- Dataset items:
⁂

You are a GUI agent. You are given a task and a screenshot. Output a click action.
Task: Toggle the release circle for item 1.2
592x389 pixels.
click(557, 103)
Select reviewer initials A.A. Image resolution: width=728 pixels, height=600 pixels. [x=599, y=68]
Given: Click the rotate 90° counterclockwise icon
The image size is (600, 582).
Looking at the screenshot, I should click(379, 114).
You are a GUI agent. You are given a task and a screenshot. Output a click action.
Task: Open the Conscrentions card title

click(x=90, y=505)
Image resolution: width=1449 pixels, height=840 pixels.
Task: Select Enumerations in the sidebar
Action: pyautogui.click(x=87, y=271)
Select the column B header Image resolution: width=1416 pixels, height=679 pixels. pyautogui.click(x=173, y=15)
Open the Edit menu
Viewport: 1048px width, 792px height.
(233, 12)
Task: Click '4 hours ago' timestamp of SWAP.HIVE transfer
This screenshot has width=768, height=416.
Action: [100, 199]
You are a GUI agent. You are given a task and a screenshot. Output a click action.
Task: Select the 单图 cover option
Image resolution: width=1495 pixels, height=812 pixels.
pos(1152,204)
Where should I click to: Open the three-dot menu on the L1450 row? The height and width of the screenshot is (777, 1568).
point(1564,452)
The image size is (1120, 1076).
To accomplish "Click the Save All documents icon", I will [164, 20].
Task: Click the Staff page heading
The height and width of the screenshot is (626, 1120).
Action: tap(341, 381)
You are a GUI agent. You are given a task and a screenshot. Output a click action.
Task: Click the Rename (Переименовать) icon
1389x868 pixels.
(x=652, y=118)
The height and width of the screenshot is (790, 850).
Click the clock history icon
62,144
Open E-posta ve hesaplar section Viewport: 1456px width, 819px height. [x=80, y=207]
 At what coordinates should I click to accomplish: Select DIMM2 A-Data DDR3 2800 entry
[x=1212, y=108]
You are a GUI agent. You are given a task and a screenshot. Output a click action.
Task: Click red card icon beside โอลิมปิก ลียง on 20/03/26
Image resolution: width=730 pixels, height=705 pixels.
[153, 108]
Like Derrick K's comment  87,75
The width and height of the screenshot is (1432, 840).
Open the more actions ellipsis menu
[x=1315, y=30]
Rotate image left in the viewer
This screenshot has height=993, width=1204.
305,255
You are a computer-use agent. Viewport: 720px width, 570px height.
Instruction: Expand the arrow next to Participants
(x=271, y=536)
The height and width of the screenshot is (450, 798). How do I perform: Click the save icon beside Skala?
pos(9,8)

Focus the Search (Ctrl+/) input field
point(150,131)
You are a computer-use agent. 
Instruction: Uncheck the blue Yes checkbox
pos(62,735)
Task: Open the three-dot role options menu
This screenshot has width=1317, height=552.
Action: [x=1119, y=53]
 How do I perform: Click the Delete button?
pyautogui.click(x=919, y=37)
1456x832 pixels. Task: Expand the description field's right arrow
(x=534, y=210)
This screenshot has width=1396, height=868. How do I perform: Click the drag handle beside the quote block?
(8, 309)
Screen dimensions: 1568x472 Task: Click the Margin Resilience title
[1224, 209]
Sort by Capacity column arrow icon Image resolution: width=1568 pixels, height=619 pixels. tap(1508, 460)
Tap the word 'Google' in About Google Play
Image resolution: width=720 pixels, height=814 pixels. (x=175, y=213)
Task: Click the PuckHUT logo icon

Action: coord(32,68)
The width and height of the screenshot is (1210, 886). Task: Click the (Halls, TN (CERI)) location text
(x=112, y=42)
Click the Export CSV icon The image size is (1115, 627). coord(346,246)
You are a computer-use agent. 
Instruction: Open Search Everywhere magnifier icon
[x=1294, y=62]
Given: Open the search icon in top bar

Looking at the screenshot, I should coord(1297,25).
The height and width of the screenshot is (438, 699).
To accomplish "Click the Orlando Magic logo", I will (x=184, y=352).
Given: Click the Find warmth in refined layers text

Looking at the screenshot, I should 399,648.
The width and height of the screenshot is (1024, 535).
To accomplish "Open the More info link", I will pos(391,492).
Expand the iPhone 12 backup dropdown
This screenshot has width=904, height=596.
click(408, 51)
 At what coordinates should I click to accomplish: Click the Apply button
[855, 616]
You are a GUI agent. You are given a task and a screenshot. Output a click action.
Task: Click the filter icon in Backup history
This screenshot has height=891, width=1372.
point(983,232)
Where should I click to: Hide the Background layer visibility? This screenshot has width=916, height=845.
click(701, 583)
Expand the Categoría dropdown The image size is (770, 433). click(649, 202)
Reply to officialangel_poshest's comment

⁂

- What is needed: Return all of the rows above line for line, with nothing changed.

- Result for this exercise:
You are a GUI agent. You are given a task and a screenshot. Output a click action.
Task: Toggle the release circle for item 1.2
592x389 pixels.
click(557, 103)
Select reviewer initials A.A. Image resolution: width=728 pixels, height=600 pixels. [x=599, y=68]
Given: Click the rotate 90° counterclockwise icon
The image size is (600, 582).
Looking at the screenshot, I should click(379, 114).
You are a GUI agent. You are given a task and a screenshot. Output a click action.
Task: Open the Conscrentions card title

click(x=90, y=505)
Image resolution: width=1449 pixels, height=840 pixels.
Task: Select Enumerations in the sidebar
Action: pyautogui.click(x=87, y=271)
Select the column B header Image resolution: width=1416 pixels, height=679 pixels. pyautogui.click(x=173, y=15)
Open the Edit menu
Viewport: 1048px width, 792px height.
(233, 12)
Task: Click '4 hours ago' timestamp of SWAP.HIVE transfer
This screenshot has width=768, height=416.
Action: [100, 199]
You are a GUI agent. You are given a task and a screenshot. Output a click action.
Task: Select the 单图 cover option
Image resolution: width=1495 pixels, height=812 pixels.
pos(1152,204)
Where should I click to: Open the three-dot menu on the L1450 row? The height and width of the screenshot is (777, 1568).
point(1564,452)
The image size is (1120, 1076).
To accomplish "Click the Save All documents icon", I will [164, 20].
Task: Click the Staff page heading
The height and width of the screenshot is (626, 1120).
Action: tap(341, 381)
You are a GUI agent. You are given a task and a screenshot. Output a click action.
Task: Click the Rename (Переименовать) icon
1389x868 pixels.
(x=652, y=118)
The height and width of the screenshot is (790, 850).
Click the clock history icon
62,144
Open E-posta ve hesaplar section Viewport: 1456px width, 819px height. [x=80, y=207]
 At what coordinates should I click to accomplish: Select DIMM2 A-Data DDR3 2800 entry
[x=1212, y=108]
You are a GUI agent. You are given a task and a screenshot. Output a click action.
Task: Click red card icon beside โอลิมปิก ลียง on 20/03/26
Image resolution: width=730 pixels, height=705 pixels.
[153, 108]
Like Derrick K's comment  87,75
The width and height of the screenshot is (1432, 840).
Open the more actions ellipsis menu
[x=1315, y=30]
Rotate image left in the viewer
This screenshot has height=993, width=1204.
305,255
You are a computer-use agent. Viewport: 720px width, 570px height.
Instruction: Expand the arrow next to Participants
(x=271, y=536)
The height and width of the screenshot is (450, 798). How do I perform: Click the save icon beside Skala?
pos(9,8)

Focus the Search (Ctrl+/) input field
point(150,131)
You are a computer-use agent. 
Instruction: Uncheck the blue Yes checkbox
pos(62,735)
Task: Open the three-dot role options menu
This screenshot has width=1317, height=552.
Action: [x=1119, y=53]
 How do I perform: Click the Delete button?
pyautogui.click(x=919, y=37)
1456x832 pixels. Task: Expand the description field's right arrow
(x=534, y=210)
This screenshot has width=1396, height=868. How do I perform: Click the drag handle beside the quote block?
(8, 309)
Screen dimensions: 1568x472 Task: Click the Margin Resilience title
[1224, 209]
Sort by Capacity column arrow icon Image resolution: width=1568 pixels, height=619 pixels. tap(1508, 460)
Tap the word 'Google' in About Google Play
Image resolution: width=720 pixels, height=814 pixels. (x=175, y=213)
Task: Click the PuckHUT logo icon

Action: coord(32,68)
The width and height of the screenshot is (1210, 886). Task: Click the (Halls, TN (CERI)) location text
(x=112, y=42)
Click the Export CSV icon The image size is (1115, 627). coord(346,246)
You are a computer-use agent. 
Instruction: Open Search Everywhere magnifier icon
[x=1294, y=62]
Given: Open the search icon in top bar

Looking at the screenshot, I should coord(1297,25).
The height and width of the screenshot is (438, 699).
To accomplish "Click the Orlando Magic logo", I will (x=184, y=352).
Given: Click the Find warmth in refined layers text

Looking at the screenshot, I should 399,648.
The width and height of the screenshot is (1024, 535).
To accomplish "Open the More info link", I will pos(391,492).
Expand the iPhone 12 backup dropdown
This screenshot has width=904, height=596.
click(408, 51)
 At what coordinates should I click to accomplish: Click the Apply button
[855, 616]
You are a GUI agent. You are given a task and a screenshot. Output a click action.
Task: Click the filter icon in Backup history
This screenshot has height=891, width=1372.
point(983,232)
Where should I click to: Hide the Background layer visibility? This screenshot has width=916, height=845.
click(701, 583)
Expand the Categoría dropdown The image size is (770, 433). click(649, 202)
Reply to officialangel_poshest's comment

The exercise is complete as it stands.